Mantener las tasas estables no está exento de peligros. Si la inflación reacelera en agosto o septiembre por un nuevo shock de oferta o por un repunte del consumo impulsado por expectativas de menores costos financieros, el comité se verá obligado a actuar de forma más agresiva más adelante, con un costo reputacional mayor. La historia de 2021-2022 recuerda que retrasar el reconocimiento de presiones inflacionarias puede obligar después a un endurecimiento más brusco y disruptivo.

El riesgo opuesto es igualmente concreto. Un alza ahora, interpretada como el inicio de un ciclo, podría endurecer las condiciones financieras más de lo deseado, especialmente si se combina con una apreciación adicional del dólar y una contracción del crédito bancario. En un escenario de crecimiento ya moderado, ese endurecimiento extra elevaría la probabilidad de una desaceleración más pronunciada hacia finales de año, con impacto directo sobre el empleo y la inversión fija.

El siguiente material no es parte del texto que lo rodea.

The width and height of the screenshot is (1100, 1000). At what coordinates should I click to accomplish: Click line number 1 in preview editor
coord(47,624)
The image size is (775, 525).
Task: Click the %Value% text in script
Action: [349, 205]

Existe además un riesgo de comunicación que trasciende el nivel de la tasa. Si el comunicado o la conferencia de prensa de Warsh proyectan ambigüedad excesiva —ni compromiso con la pausa ni apertura clara a futuros incrementos— los mercados podrían amplificar la volatilidad en los días posteriores. La experiencia muestra que, en momentos de transición de liderazgo, la claridad del mensaje importa casi tanto como la decisión misma. Warsh tendrá que equilibrar la necesidad de no atarse las manos con la de no sembrar dudas sobre la cohesión del comité.

De cara a las próximas reuniones, el escenario base más plausible es una extensión de la estabilidad de tasas al menos hasta que los datos de inflación de julio y agosto ofrezcan una lectura más limpia del traspaso de los precios energéticos y de los salarios. Solo un deterioro claro y sostenido de las métricas de precios, o un quiebre de la tregua geopolítica que dispare de nuevo el crudo, empujaría al FOMC a abandonar la cautela actual. Mientras tanto, los mercados de futuros seguirán cotizando probabilidades que el comité considera prematuras. Esa brecha entre precio y disposición real a actuar es, en sí misma, una fuente de inestabilidad potencial que los participantes del mercado harían bien en no ignorar.